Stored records
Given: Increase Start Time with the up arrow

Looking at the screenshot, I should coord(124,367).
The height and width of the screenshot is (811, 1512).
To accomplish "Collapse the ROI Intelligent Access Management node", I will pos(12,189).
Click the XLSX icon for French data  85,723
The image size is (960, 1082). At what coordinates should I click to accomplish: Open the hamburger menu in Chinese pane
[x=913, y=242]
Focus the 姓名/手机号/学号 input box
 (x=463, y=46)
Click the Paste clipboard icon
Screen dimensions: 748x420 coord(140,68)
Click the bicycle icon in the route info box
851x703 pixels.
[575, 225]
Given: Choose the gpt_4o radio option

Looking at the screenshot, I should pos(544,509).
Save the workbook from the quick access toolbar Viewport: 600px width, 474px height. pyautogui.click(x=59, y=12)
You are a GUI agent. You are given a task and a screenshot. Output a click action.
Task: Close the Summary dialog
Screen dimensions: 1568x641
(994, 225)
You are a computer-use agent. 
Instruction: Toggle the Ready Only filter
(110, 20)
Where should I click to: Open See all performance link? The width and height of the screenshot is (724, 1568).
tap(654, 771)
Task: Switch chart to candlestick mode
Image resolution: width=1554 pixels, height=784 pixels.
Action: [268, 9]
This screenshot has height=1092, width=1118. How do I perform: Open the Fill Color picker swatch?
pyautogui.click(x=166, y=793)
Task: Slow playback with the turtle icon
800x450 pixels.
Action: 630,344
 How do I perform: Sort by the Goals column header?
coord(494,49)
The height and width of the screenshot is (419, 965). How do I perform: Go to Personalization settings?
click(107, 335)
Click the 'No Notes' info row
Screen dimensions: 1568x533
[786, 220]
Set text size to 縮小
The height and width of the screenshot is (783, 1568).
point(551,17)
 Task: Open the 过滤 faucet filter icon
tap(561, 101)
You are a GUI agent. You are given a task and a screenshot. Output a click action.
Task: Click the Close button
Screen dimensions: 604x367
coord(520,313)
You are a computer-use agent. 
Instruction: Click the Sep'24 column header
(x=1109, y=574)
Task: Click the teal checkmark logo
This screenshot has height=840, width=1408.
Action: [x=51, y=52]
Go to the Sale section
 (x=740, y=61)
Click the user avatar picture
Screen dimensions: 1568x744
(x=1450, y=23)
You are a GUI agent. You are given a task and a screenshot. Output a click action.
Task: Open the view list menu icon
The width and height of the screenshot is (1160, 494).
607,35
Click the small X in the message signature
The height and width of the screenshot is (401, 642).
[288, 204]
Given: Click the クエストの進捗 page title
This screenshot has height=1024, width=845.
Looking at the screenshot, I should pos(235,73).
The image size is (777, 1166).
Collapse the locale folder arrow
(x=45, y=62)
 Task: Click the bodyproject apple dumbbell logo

GOAL OF THE EXERCISE:
Include both ends. Return the line holding "Go to the Sale section" and all lines after it in the records above, exactly as written.

RESULT:
Go to the Sale section
 (x=740, y=61)
Click the user avatar picture
Screen dimensions: 1568x744
(x=1450, y=23)
You are a GUI agent. You are given a task and a screenshot. Output a click action.
Task: Open the view list menu icon
The width and height of the screenshot is (1160, 494).
607,35
Click the small X in the message signature
The height and width of the screenshot is (401, 642).
[288, 204]
Given: Click the クエストの進捗 page title
This screenshot has height=1024, width=845.
Looking at the screenshot, I should pos(235,73).
The image size is (777, 1166).
Collapse the locale folder arrow
(x=45, y=62)
 Task: Click the bodyproject apple dumbbell logo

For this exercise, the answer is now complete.